SET EXERCISE:
Rewrite the data below, swapping each occurrence of "computer-use agent" for "screen-control agent" and keeping every other character as it is.

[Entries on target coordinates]
* begin *

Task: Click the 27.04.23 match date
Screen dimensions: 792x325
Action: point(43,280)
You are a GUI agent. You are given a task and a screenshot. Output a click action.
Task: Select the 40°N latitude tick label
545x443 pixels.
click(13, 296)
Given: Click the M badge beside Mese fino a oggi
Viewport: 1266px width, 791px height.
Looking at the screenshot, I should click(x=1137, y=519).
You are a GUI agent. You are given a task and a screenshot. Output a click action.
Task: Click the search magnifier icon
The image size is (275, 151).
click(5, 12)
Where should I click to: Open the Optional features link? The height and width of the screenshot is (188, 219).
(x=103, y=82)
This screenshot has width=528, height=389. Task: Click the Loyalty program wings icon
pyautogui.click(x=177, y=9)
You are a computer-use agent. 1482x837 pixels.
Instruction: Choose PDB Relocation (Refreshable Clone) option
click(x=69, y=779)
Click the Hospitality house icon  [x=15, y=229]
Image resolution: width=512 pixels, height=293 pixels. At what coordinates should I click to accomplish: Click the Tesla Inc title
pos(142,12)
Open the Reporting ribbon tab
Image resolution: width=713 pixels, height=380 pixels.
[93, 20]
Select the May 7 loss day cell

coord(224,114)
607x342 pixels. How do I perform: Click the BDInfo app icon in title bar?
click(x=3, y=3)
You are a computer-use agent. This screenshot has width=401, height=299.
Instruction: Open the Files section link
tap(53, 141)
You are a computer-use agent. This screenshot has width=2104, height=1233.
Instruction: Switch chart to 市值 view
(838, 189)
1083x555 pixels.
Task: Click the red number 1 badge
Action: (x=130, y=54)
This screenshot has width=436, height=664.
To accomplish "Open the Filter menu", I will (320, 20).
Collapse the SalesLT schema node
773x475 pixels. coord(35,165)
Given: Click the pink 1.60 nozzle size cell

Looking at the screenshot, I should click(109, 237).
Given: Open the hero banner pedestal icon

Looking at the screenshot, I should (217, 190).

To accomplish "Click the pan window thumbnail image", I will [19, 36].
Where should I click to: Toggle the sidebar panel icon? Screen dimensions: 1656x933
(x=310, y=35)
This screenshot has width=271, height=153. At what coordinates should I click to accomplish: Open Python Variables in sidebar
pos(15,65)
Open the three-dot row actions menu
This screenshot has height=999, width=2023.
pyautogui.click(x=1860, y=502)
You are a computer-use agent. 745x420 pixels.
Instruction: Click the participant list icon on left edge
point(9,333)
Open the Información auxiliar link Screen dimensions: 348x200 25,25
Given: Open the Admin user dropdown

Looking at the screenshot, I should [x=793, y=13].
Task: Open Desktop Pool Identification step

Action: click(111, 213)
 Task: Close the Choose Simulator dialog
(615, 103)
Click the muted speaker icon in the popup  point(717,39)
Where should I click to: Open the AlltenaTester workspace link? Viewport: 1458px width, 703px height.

* end *

COMPLETE RESPONSE:
Task: Click the 27.04.23 match date
Screen dimensions: 792x325
Action: point(43,280)
You are a GUI agent. You are given a task and a screenshot. Output a click action.
Task: Select the 40°N latitude tick label
545x443 pixels.
click(13, 296)
Given: Click the M badge beside Mese fino a oggi
Viewport: 1266px width, 791px height.
Looking at the screenshot, I should click(x=1137, y=519).
You are a GUI agent. You are given a task and a screenshot. Output a click action.
Task: Click the search magnifier icon
The image size is (275, 151).
click(5, 12)
Where should I click to: Open the Optional features link? The height and width of the screenshot is (188, 219).
(x=103, y=82)
This screenshot has width=528, height=389. Task: Click the Loyalty program wings icon
pyautogui.click(x=177, y=9)
You are a screen-control agent. 1482x837 pixels.
Instruction: Choose PDB Relocation (Refreshable Clone) option
click(x=69, y=779)
Click the Hospitality house icon  [x=15, y=229]
Image resolution: width=512 pixels, height=293 pixels. At what coordinates should I click to accomplish: Click the Tesla Inc title
pos(142,12)
Open the Reporting ribbon tab
Image resolution: width=713 pixels, height=380 pixels.
[93, 20]
Select the May 7 loss day cell

coord(224,114)
607x342 pixels. How do I perform: Click the BDInfo app icon in title bar?
click(x=3, y=3)
You are a screen-control agent. This screenshot has width=401, height=299.
Instruction: Open the Files section link
tap(53, 141)
You are a screen-control agent. This screenshot has width=2104, height=1233.
Instruction: Switch chart to 市值 view
(838, 189)
1083x555 pixels.
Task: Click the red number 1 badge
Action: (x=130, y=54)
This screenshot has width=436, height=664.
To accomplish "Open the Filter menu", I will (320, 20).
Collapse the SalesLT schema node
773x475 pixels. coord(35,165)
Given: Click the pink 1.60 nozzle size cell

Looking at the screenshot, I should click(109, 237).
Given: Open the hero banner pedestal icon

Looking at the screenshot, I should (217, 190).

To accomplish "Click the pan window thumbnail image", I will [19, 36].
Where should I click to: Toggle the sidebar panel icon? Screen dimensions: 1656x933
(x=310, y=35)
This screenshot has width=271, height=153. At what coordinates should I click to accomplish: Open Python Variables in sidebar
pos(15,65)
Open the three-dot row actions menu
This screenshot has height=999, width=2023.
pyautogui.click(x=1860, y=502)
You are a screen-control agent. 745x420 pixels.
Instruction: Click the participant list icon on left edge
point(9,333)
Open the Información auxiliar link Screen dimensions: 348x200 25,25
Given: Open the Admin user dropdown

Looking at the screenshot, I should [x=793, y=13].
Task: Open Desktop Pool Identification step

Action: click(111, 213)
 Task: Close the Choose Simulator dialog
(615, 103)
Click the muted speaker icon in the popup  point(717,39)
Where should I click to: Open the AlltenaTester workspace link? Viewport: 1458px width, 703px height.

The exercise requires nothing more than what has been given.